_Serie di esercizi:_
- A) Secondo l'estratto, in quale anno è stata costituita la Gibson vini srl?
- B) Trascrivi dall'estratto tutto ciò che va dalle parole "Posto elegante e" giù fino alle parole "in liquidazione volontaria.".

_Estratto fornito:_

---+---

La Gibson due snc ne detiene le quote fino al luglio del 2003.
“Dall’onorevole La Russa — si legge nella requistoria del pm — deriva la vicenda che questo bar diventa un po’ il luogo di ritrovo di An e quindi ci sono feste e bella gente”.
Il titolare e La Russa entrano in confidenza. Poi, improvvisamente nel 2003, alla gestione societaria subentra una signora romena che cambia denominazione in New Gibson due.
Alla base dello strano passaggio di proprietà c’è “la parte oscura” di quel brillante titolare ormai entrato nelle confidenze dei notabili di An.
Il signore, infatti, è gravato da debiti e per questo da tempo è in mano agli usurai.
Sul suo libro paga l’elenco degli strozzini è lungo: l’ultimo della lista, nota il pm “è un tal Ciriello, che però, non è solo perchè nell’affare ha portato dentro Conti, il suo finanziatore” .
L’ormai ex titolare del Gibson, però, grazie “alla sua faccia illuminata” ottiene addirittura l’aiuto dallo stesso La Russa e da Corsaro.
I due notabili di An, infatti, si danno da fare per l’amico e lo aiutano ad aprire un’enoteca. Il locale si trova dalla parte opposta di via Ristori sempre all’angolo con Castel Morrone.
Posto elegante e clientela sofisticata, l’enoteca è di proprietà della Gibson vini srl, società costituita nel 2002.
Inizialmente le quote sono divise tra la moglie dell’ex titolare del Gibson, uno degli usurai e lo stesso Conti.
Quasi subito la proprietà passa in mano a La Russa, Corsaro e allo stesso Conti, neo condannato per estorsione e amico dei boss.
Attualmente l’impresa riporta il medesimo assetto societario. Di più: non è chiusa, nè fallita, ma semplicemente in liquidazione volontaria.
Da questi rapporti d’affari con il ministro, Conti sembra cavarci poco e quindi cerca altre strade per recuperare il credito.
Alla fine, la migliore porta agli uomini di Giuseppe Onorato.

---+---

_Estratti dei dati:_
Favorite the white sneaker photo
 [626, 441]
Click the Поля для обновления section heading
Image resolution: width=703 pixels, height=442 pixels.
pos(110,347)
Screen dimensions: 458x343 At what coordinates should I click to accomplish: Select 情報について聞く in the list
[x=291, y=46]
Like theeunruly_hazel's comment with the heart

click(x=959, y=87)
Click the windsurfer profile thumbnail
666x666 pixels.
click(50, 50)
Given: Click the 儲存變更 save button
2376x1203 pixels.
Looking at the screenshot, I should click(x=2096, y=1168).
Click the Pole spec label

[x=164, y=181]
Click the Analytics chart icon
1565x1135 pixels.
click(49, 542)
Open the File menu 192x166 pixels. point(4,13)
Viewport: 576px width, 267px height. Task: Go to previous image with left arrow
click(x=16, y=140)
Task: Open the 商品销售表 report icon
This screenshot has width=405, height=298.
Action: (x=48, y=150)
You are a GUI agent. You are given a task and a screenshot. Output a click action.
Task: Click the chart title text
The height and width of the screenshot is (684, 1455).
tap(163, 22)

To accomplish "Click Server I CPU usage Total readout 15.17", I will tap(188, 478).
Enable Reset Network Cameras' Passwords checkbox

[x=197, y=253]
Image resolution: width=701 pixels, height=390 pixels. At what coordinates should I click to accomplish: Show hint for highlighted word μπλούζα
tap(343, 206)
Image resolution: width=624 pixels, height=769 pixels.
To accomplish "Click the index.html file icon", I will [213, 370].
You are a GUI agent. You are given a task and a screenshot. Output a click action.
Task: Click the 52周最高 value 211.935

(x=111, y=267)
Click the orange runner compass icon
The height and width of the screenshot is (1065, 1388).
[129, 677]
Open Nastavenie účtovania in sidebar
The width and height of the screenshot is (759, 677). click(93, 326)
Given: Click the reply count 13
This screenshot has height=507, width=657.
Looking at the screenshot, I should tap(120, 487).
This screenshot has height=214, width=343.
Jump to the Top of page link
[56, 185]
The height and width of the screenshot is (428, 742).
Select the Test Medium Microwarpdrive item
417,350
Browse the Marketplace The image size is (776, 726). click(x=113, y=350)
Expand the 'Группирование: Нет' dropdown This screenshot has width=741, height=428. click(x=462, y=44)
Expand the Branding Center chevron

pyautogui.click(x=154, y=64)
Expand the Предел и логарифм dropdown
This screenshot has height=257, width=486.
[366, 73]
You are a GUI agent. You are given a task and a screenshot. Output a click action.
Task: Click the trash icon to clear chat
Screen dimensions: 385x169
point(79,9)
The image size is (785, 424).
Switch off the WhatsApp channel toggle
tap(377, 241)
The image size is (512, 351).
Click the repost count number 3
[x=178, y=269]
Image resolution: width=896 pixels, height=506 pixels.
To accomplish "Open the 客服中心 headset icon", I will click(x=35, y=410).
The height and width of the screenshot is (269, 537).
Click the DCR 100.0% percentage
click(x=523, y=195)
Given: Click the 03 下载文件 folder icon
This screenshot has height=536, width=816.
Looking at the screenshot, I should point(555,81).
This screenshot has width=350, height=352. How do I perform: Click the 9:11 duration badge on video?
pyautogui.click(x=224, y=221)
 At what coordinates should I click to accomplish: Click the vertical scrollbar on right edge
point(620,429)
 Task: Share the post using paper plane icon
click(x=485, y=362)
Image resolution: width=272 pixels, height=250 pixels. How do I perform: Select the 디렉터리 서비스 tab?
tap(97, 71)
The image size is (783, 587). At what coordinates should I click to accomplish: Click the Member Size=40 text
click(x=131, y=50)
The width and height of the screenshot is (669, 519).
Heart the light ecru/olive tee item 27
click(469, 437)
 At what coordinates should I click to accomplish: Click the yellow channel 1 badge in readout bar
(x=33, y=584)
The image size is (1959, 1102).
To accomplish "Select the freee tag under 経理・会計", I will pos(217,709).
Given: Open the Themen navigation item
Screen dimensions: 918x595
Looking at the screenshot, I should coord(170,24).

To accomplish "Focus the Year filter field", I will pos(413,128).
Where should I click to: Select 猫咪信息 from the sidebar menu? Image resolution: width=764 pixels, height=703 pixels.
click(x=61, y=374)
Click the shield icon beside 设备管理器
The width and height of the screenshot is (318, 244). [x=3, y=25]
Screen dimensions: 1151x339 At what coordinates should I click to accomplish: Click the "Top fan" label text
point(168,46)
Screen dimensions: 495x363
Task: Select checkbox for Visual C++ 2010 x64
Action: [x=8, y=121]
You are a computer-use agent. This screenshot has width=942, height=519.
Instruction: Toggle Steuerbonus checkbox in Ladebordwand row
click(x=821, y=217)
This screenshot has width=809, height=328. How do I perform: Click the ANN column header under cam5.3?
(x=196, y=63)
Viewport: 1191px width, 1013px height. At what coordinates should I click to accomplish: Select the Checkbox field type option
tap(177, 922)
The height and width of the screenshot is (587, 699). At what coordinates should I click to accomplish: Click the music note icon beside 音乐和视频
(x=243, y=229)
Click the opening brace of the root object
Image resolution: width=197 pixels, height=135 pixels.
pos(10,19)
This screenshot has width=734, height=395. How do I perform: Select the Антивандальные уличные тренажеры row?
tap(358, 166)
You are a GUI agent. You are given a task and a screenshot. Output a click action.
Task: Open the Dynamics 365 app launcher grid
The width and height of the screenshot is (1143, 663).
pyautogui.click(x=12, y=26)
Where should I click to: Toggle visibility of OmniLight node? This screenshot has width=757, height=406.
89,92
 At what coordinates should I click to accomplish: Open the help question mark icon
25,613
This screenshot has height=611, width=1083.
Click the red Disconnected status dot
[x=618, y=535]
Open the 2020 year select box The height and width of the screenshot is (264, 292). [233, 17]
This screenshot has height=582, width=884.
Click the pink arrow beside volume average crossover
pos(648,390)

---+---

_Soluzioni degli esercizi:_
- A) Nel 2002.

- B)
Posto elegante e clientela sofisticata, l’enoteca è di proprietà della Gibson vini srl, società costituita nel 2002.
Inizialmente le quote sono divise tra la moglie dell’ex titolare del Gibson, uno degli usurai e lo stesso Conti.
Quasi subito la proprietà passa in mano a La Russa, Corsaro e allo stesso Conti, neo condannato per estorsione e amico dei boss.
Attualmente l’impresa riporta il medesimo assetto societario. Di più: non è chiusa, nè fallita, ma semplicemente in liquidazione volontaria.